Hier haben wir unser erstes Musikvideo gedreht.
Hier haben wir die erste Zigarette geraucht, den ersten Alkoholrausch erlebt, die ersten Drogen genommen.

Gedankenverloren strich ich über das Geländer. Ich spürte die Kerben im Holz.
L+L 4ever
Leo und Lou.
Leopold und Louise.
Die besten Freunde.
Die Blutsbrüder.
Die nicht biologischen Geschwister.
Das Dreamteam.

Ich setzte einen Fuß in den Spalt im Geländer. Den zweiten Fuß neben hin. Langsam kletterte ich ganz auf das Geländet und setzte mich hin. Ich blickte über den Fluss, über die Lichter. Ich schaute in den Himmel, jetzt konnte ich ein paar Sterne sehen.

Nach einiger Zeit stellte ich mich hin. Ich schwankte kurz im Wind, bis ich mein Gleichgewicht gefunden hatte.
Dann stand ich felsenfest auf den schmalen Geländer. Ich blickte umher. Überall gehetzte Menschen, auch jetzt, mitten in der Nacht noch.

Wofür lebt man? Was gibt dem Leben seinen Sinn? Normale Menschen leben wohl für die Liebe, für die schönen Kleinigkeiten im Leben. Wofür lebe dann ich? Wenn niemand mehr übrig ist, den man liebt? Wofür lebe ich dann, wenn mein Leben ein einziges Trauerspiel ist, ja sogar ein Alptraum ist? Was für einen Grund habe ich noch zu leben, wenn es nicht einmal mehr schöne Kleinigkeiten gibt in meinem Leben? Wofür lebe ich noch? Was ist mein Grund? Die bittere Tatsache ist, es gibt keinen Grund, noch weiter zu leben für mich.

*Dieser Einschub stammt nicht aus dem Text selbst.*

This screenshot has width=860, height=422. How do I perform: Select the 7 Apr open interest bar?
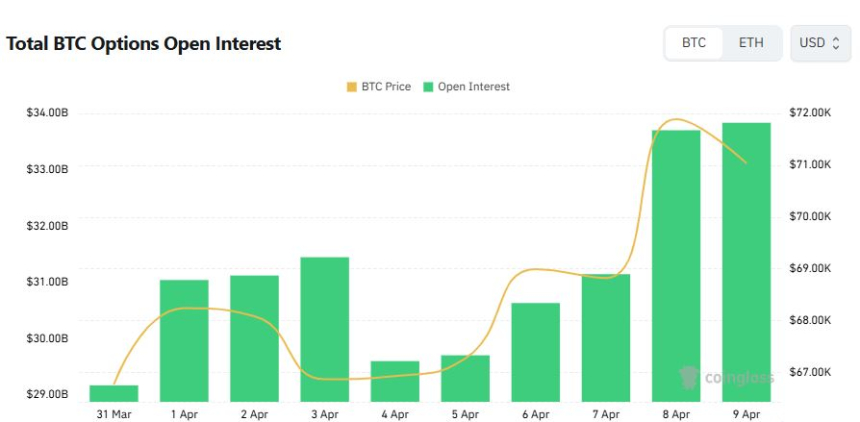pyautogui.click(x=605, y=337)
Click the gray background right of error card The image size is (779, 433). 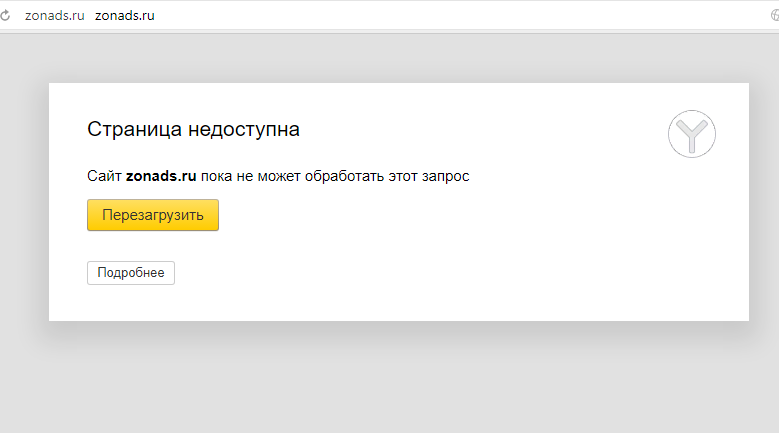tap(764, 200)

Ich atmete tief ein. Die Luft war verbraucht, roch nach Abgasen, nach Trauer, nach Stress, nach Verderben.
Ein letztes mal blickte ich nach unten und schloss die Augen. Der Wind fuhr unter mein Kleid und lies mich erschaudern.

Ich nahm noch einmal einen tiefen Atemzug. Ein letztes mal zog ich an meiner Zigarette, bevor ich meine Augen aufmachte und sie fallen lies. Ich schaute ihr hinterher, wie sie eine kleine Rauchfahne hinter sich her zog und im Wind trudelte. Kaum hörbar traf sie im Wasser auf. Der Strom riss sie mit sich.

Ich atmete wieder ein, lies die kalte Luft durch meine schwarzen Lungen strömen, schloss die Augen und machte mich bereit zum Sprung.